L’apocalypse est en retard

Impossible de parler d’apocalypse sans vous resservir la séquence de l’attaque en hélicoptère de Apocalypse now, sur la musique de Wagner.

C’est probablement cette sympathique atmosphère de fin du monde qui oriente mes choix d’éphémérides pour le mois d’août. Deux gigantesques irruptions volcaniques ont retenu mon attention.

Bien que les historiens doutent de la date exacte, on situe généralement au 24 août 79, l’irruption du Vésuve qui a détruit les villes de Pompéi, Hernaculum, Oplontis et Stabies. On estime qu’il y eut entre 20 000 et 30 000 morts. On connait bien les circonstances des éruptions par le témoignage de Pline le Jeune qui y perdit son père, Pline l’Ancien.

En guise de comparaison, les derniers bilans des victimes du tremblement de terre à Haïti aurait fait plus de 250 000 morts, un bilan comparable au tsunami du 26 décembre 2004. Il ne faut pas oublier par contre, que la population mondiale se situaient entre 200 millions et 400 millions de l’an 1 à 200 de notre ère, alors qu’elle atteint maintenant 6, 853 455 305 millards (Pop Clock, 3 juillet 2010)
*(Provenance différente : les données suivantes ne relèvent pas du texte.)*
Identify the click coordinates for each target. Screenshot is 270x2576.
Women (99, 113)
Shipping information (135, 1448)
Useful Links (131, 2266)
La deuxième irruption célèbre est celle du Krakatoa situé en Indonésie dans l’archipel des Grandes îles de la Sonde. Le matin du 27 août 1883, une violente explosion provoqua un gigantesque tsunami qui engloutit plus de 36 000 victimes et généra le bruit le plus fort de toute l’histoire de l’humanité. Des rougeoiements dramatiques couvrirent le ciel jusqu’en Europe du Nord. Le peintre Edvard Munch reproduisit ce coucher de soleil mémorable dans son tableau « Le Cri ». Les cendres volcaniques projetées dans l’atmosphère causèrent une baisse de la température mondiale moyenne de 0,25 °C l’année suivante.

Le Cri, Edvard Munch
Le Cri, Edvard Munch

Par chance, les volcans sont relativement prévisibles pour permettre des évacuations d’urgence. Bientôt, des systèmes d’alertes de séisme, fonctionneront sur les cellulaires : «Bip bip! Pousse-toi de là, ça presse». Mais en 2010, ça sent la fin du monde comme un retour au XIVe siècle. Il est indéniable que les changements climatiques provoqueront de plus en plus de catastrophes naturelles. Il y aura plus de sécheresses et d’inondations qui ne feront même plus la une des médias : il se produit déjà plus de 400 désastres du climat par année dans le monde. L’ONU estime que les changements climatiques feront en moyenne 300 000 victimes par année (Rapport du Global humaniterian forum, 2009)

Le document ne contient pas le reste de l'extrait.